WORK TO COMPLETE:
The word "nước" marks the lines you need; copy each of them from the data.

RECORDS FOR PROCESSING:
----
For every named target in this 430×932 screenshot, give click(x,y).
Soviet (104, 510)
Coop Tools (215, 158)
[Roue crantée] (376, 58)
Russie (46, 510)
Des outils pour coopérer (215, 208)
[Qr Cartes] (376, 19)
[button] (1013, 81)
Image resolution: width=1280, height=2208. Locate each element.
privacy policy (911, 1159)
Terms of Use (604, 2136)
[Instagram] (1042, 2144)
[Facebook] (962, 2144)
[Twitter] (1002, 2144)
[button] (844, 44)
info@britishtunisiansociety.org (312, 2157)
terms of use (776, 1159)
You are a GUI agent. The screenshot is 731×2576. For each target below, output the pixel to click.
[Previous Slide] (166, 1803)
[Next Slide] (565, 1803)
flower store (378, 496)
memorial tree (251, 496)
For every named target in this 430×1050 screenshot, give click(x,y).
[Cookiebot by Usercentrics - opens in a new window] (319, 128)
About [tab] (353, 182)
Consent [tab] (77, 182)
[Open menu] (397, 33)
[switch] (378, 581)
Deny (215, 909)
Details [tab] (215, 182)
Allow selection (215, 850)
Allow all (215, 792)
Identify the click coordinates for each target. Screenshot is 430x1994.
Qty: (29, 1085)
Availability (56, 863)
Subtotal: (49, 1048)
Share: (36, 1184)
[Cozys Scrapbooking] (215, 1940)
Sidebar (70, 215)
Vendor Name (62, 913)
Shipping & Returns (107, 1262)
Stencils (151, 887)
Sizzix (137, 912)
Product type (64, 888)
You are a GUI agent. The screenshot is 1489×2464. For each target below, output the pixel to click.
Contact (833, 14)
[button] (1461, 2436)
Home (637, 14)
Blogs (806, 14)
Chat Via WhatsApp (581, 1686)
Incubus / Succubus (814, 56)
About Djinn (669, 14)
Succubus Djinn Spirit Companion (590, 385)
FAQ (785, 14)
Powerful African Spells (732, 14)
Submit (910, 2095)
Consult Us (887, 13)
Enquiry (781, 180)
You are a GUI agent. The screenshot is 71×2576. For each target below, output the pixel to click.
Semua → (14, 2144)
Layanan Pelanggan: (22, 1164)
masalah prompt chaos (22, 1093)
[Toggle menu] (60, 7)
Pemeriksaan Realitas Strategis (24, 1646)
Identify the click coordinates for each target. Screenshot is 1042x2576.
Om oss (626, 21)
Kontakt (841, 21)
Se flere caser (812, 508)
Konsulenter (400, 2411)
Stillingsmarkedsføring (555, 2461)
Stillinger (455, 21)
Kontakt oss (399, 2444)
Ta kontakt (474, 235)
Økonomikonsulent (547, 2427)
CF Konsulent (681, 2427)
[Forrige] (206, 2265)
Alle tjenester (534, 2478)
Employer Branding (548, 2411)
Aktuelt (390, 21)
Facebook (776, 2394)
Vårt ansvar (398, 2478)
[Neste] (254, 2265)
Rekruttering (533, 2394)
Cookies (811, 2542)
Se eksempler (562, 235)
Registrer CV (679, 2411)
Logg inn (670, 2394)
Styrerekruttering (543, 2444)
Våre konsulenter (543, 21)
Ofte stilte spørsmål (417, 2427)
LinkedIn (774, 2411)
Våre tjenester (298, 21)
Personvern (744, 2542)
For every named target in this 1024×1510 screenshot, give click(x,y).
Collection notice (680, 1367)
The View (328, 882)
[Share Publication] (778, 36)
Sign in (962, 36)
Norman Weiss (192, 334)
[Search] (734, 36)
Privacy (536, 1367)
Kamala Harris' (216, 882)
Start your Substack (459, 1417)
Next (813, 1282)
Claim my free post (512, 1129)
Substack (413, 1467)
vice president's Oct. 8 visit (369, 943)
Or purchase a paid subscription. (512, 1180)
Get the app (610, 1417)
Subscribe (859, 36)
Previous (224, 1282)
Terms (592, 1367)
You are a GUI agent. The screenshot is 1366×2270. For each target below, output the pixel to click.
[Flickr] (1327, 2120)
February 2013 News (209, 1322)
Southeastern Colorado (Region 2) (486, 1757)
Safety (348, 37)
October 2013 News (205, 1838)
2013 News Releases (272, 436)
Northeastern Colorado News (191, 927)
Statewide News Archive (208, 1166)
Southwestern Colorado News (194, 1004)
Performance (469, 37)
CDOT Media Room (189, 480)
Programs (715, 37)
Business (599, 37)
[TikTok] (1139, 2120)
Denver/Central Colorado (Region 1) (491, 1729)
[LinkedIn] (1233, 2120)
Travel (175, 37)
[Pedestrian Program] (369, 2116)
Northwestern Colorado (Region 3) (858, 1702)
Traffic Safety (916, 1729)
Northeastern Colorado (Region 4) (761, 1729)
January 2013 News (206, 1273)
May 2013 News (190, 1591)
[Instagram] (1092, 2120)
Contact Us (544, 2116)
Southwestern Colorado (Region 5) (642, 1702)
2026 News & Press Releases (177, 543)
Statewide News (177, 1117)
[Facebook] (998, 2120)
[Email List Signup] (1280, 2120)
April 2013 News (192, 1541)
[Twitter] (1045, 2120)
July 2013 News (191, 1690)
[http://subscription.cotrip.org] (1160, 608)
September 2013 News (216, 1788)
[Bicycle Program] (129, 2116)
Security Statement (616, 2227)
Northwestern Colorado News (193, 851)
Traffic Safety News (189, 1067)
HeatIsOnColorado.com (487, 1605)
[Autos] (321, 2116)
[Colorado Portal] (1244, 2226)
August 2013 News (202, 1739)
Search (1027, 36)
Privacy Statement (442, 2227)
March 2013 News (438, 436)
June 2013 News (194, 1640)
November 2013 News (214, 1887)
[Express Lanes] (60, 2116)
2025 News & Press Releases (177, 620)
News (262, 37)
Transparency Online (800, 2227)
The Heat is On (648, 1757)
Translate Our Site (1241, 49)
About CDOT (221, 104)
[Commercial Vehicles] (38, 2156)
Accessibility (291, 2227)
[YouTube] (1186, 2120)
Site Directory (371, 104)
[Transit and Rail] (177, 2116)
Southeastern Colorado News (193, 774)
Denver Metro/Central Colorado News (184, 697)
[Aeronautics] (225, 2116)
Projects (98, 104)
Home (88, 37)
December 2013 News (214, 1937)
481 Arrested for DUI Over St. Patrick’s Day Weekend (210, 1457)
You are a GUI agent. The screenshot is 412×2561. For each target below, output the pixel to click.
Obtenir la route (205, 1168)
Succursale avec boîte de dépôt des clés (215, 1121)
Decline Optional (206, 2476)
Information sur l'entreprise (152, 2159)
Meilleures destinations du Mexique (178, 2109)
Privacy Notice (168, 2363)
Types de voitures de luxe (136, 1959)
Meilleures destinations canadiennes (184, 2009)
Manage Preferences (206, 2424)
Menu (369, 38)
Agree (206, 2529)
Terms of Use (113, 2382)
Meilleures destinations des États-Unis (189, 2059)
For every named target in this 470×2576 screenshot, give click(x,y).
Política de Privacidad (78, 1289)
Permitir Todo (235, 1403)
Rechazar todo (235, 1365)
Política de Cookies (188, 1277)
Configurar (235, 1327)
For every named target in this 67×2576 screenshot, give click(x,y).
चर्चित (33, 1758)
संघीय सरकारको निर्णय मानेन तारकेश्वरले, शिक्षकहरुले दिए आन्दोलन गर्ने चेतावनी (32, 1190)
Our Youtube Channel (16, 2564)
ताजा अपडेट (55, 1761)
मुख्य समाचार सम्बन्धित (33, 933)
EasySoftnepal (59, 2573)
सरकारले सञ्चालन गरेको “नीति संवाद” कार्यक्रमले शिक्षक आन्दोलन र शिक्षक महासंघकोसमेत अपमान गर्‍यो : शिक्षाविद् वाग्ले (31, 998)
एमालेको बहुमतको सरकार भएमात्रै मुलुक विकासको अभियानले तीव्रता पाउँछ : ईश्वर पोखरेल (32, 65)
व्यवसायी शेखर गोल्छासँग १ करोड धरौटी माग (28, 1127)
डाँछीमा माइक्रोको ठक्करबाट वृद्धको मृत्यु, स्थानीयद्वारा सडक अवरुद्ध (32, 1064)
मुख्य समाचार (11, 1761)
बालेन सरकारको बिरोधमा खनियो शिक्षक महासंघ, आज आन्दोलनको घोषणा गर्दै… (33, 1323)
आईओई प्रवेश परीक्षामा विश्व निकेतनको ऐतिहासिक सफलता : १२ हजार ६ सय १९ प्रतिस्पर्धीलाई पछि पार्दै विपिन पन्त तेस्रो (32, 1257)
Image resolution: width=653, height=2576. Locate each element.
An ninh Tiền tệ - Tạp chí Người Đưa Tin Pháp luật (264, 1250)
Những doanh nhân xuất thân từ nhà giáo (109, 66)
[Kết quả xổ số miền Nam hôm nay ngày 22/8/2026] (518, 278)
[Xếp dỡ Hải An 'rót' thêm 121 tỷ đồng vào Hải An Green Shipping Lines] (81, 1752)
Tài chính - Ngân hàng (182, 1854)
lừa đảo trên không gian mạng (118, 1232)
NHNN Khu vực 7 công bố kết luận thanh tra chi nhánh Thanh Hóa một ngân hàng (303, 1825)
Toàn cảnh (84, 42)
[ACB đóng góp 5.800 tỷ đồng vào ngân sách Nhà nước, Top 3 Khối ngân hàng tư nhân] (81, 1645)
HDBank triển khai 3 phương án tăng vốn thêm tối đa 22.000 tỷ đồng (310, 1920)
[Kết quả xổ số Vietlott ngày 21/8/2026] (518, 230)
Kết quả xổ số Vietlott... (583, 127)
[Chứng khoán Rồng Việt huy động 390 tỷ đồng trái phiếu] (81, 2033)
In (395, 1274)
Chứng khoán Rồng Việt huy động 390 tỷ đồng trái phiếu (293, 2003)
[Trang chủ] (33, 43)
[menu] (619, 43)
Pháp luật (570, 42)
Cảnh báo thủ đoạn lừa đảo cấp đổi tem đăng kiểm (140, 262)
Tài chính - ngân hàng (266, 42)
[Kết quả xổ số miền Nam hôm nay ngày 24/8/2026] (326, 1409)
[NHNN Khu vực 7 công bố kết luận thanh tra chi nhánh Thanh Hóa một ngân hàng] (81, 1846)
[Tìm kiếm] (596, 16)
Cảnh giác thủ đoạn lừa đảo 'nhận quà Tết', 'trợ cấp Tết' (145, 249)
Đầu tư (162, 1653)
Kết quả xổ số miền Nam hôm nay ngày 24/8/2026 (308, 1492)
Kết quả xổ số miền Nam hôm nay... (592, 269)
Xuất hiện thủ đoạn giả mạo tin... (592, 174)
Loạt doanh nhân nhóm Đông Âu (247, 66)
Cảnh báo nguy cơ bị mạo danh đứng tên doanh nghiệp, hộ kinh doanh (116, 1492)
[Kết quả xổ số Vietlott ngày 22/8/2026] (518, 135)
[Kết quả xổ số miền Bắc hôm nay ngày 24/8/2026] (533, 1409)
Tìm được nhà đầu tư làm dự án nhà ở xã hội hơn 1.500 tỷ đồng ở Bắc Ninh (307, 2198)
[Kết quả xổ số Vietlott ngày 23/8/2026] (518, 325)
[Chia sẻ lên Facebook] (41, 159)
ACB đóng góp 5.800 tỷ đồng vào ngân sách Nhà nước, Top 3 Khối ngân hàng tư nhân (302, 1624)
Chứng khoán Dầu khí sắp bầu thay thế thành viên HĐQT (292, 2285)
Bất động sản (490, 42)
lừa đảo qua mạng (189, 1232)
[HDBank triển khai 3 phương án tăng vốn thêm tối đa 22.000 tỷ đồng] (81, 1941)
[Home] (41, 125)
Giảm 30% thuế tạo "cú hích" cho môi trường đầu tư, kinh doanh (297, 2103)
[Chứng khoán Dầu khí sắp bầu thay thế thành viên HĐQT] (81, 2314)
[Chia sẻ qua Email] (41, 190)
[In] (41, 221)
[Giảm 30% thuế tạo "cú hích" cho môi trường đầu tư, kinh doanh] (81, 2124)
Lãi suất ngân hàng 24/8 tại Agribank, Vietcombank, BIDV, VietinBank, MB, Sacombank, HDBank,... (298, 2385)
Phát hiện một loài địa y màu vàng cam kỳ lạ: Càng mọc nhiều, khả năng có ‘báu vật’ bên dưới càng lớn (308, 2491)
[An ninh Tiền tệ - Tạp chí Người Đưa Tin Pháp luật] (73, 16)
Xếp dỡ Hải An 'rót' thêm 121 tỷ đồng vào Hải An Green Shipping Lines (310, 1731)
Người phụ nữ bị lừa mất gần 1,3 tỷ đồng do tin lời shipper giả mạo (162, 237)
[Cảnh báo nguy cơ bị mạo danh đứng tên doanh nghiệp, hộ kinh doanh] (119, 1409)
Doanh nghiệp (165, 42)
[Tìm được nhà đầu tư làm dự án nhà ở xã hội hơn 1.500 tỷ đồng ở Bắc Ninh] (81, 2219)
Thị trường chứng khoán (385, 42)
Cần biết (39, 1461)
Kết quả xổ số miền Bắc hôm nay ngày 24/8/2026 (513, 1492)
----
PROBLEM SOLUTION:
[ACB đóng góp 5.800 tỷ đồng vào ngân sách Nhà nước, Top 3 Khối ngân hàng tư nhân] (81, 1645)
ACB đóng góp 5.800 tỷ đồng vào ngân sách Nhà nước, Top 3 Khối ngân hàng tư nhân (302, 1624)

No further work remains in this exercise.